Table 5. SSC of candidate signals in the C band [dB].

SSC	QM2RC(10)	BPSK(10)	MSK(10)
QM2RC(10)	−72.5789	−72.6223	−72.6020
BPSK(10)	−72.6223	−71.8689	−72.2611
MSK(10)	−72.6020	−72.2611	−72.4278

Table 5. SSC of candidate signals in the C band [dB].
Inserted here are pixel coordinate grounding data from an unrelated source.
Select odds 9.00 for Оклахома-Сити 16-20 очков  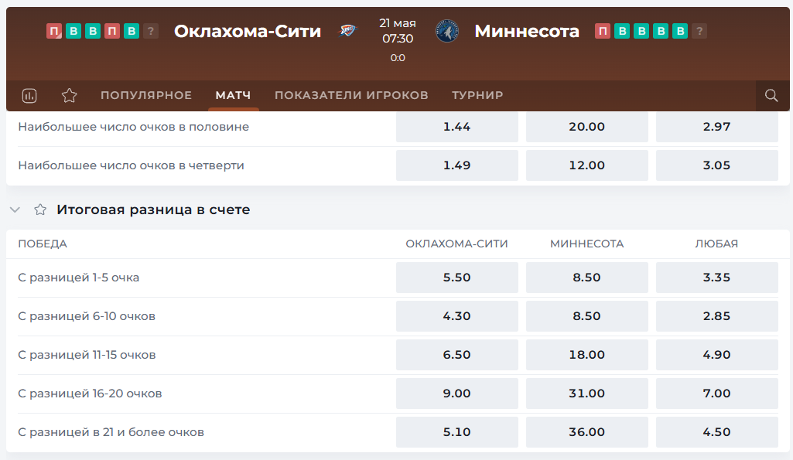(x=457, y=394)
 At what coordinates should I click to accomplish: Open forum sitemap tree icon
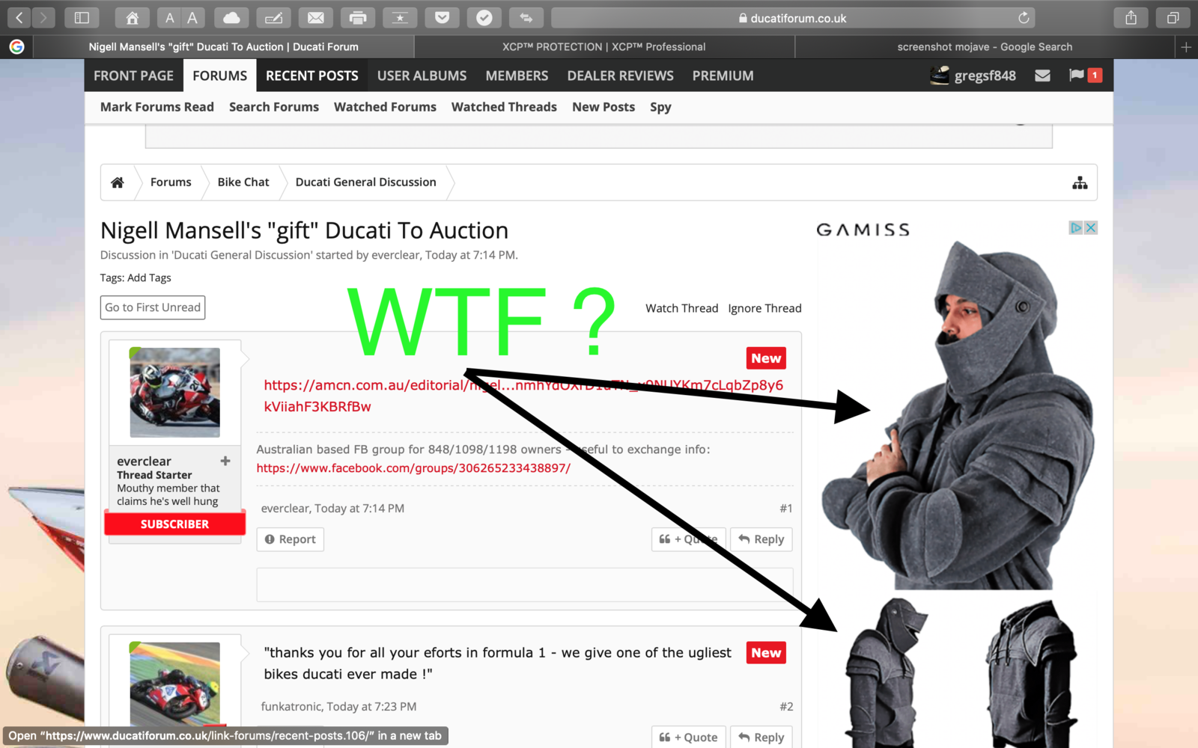[1080, 183]
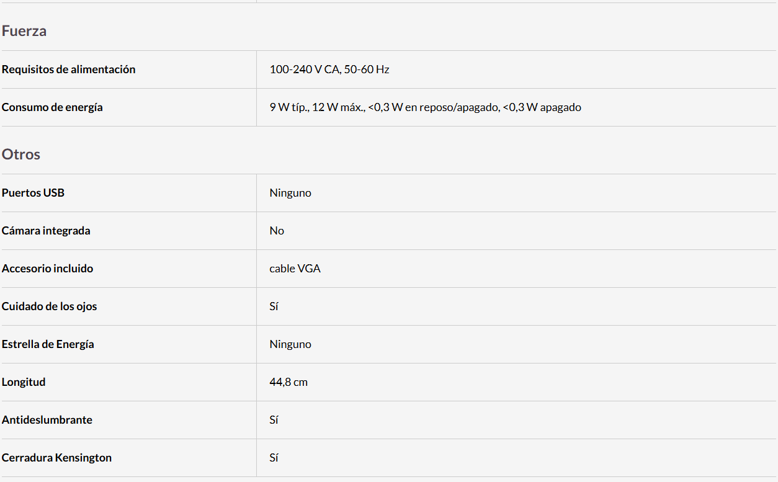This screenshot has height=482, width=778.
Task: Click the No value for Cámara integrada
Action: pyautogui.click(x=277, y=231)
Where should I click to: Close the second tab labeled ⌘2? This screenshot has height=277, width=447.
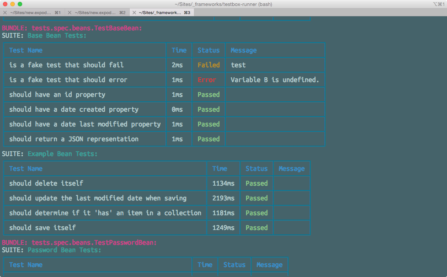[69, 13]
SSC	QM2RC(10)	BPSK(10)	MSK(10)
QM2RC(10)	−72.5789	−72.6223	−72.6020
BPSK(10)	−72.6223	−71.8689	−72.2611
MSK(10)	−72.6020	−72.2611	−72.4278

6. Conclusions

In this paper, we introduced a universal modulation scheme based on the CPM family for multi-band combined navigation. Two specific CPM signals, namely BM2RC(8) and QM2RC(10), are proposed as modulation solutions in the S and C bands, respectively. Theoretical analysis and simulation results show that the proposed modulation schemes can not only meet well the requirement of compatibility in the S and C bands and reduce the user terminal complexity in the multi-band combined navigation mode, but also offer better performance in the aspects of tracking accuracy, multi-path mitigation and anti-jamming compared to potential candidates such as BPSK, BOC, MSK, MSK-BOC, etc. Besides, the modulation schemes also provide new ideas and feasibility demonstration for signal design of multi-band combined navigation satellite systems.